Внимание! Книга может содержать контент только для совершеннолетних. Для несовершеннолетних чтение данного контента СТРОГО ЗАПРЕЩЕНО! Если в книге присутствует наличие пропаганды ЛГБТ и другого, запрещенного контента - просьба написать на почту [email protected] для удаления материала
Думаю, Георгий Владимирович, не столько моя индивидуальность и не только многообразие человеческого мышления, подходов, оценок определяют эту противоречивость суждений. На мой взгляд, главным образом имеют значение другие обстоятельства. Возможно, прежде всего — сам факт моего открытого общественного появления.
Суть в том, что понятие «жена руководителя партии, страны» стало у нас весьма абстрактным, ни о чем не говорящим. И дело здесь не просто в супруге руководителя государства, как таковой. Мне кажется, это глубже. Речь об отношении к женщине вообще. Женщине-жене, к женщине-матери — особенно. Об их положении в нашем обществе. Мы говорили уже с Вами, что, немало сделав для женщин и детей, страна так и не смогла создать необходимых условий для реализации фактического равенства советской женщины. Для полноправного утверждения ее человеческого достоинства. К тому же произошло понижение, «уценка» в общественном сознании и общественном мнении роли семьи. А вместе с тем — обесценение и принижение роли женщины-матери, женщины-жены и — не торопитесь с выводами — мужчины-отца. Да-да, принижение роли женщины неизбежно «уценило» и значение мужчины в семье.
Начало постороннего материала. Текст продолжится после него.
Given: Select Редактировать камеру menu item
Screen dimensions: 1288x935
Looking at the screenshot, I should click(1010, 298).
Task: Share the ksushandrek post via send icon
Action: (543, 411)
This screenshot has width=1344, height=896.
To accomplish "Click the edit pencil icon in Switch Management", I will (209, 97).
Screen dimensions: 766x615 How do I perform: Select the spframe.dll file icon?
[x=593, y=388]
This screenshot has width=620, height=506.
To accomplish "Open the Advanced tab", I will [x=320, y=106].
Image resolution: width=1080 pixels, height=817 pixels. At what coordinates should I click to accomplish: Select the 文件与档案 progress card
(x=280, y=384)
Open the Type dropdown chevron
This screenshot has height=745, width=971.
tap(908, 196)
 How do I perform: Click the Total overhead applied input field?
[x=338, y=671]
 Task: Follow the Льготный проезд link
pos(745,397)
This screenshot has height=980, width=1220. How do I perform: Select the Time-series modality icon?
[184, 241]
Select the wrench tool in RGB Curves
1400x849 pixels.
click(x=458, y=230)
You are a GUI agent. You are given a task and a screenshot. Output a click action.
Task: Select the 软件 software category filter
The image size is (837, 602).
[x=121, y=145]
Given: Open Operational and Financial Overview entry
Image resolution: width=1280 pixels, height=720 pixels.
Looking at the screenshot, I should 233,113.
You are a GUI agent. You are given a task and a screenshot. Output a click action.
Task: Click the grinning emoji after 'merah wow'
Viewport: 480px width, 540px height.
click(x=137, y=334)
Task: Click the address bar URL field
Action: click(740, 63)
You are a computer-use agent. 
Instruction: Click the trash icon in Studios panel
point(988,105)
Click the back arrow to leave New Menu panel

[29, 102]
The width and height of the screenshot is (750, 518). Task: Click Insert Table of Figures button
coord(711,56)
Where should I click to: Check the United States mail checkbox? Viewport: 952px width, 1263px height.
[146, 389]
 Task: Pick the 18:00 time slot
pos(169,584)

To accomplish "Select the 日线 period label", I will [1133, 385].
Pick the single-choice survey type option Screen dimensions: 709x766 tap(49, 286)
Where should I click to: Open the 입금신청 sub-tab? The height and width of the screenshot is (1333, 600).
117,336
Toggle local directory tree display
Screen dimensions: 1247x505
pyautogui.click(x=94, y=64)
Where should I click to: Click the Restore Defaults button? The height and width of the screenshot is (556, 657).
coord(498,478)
Это взаимосвязанные вещи. Характерная мелочь: помню, еще в моем детстве все праздники, все торжества — общественные и семейные — семья отмечала вместе. Отец с матерью в гости шли — вместе, в клуб, на официальные торжества и мероприятия — вместе.
Не исключительной, а вполне естественной была, скажем, такая ситуация. У отца на работе торжественное собрание. В числе других передовиков и ему вручают грамоту или премию. Мать — тут же, в зале, вместе с другими женами сослуживцев отца. А через некоторое время, когда «торжественная часть» заканчивается, на той самой дощатой сцене, где только что вручали отцу почетную грамоту и жали руку, появляюсь — вместе со своими одноклассниками — и я. Концерт. Поем, пляшем перед ударниками, строим гимнастическую пирамиду… И я знаю, что самые благодарные, самые пристальные, самые «переживающие» мои зрители — отец с матерью, сидящие бок о бок где-нибудь в первых рядах. Всей семьей мы выезжали на пикник, на маевку — даже транспорт тогда выделяли, чтобы вся семья могла участвовать в том или ином событии, обязательно с детьми.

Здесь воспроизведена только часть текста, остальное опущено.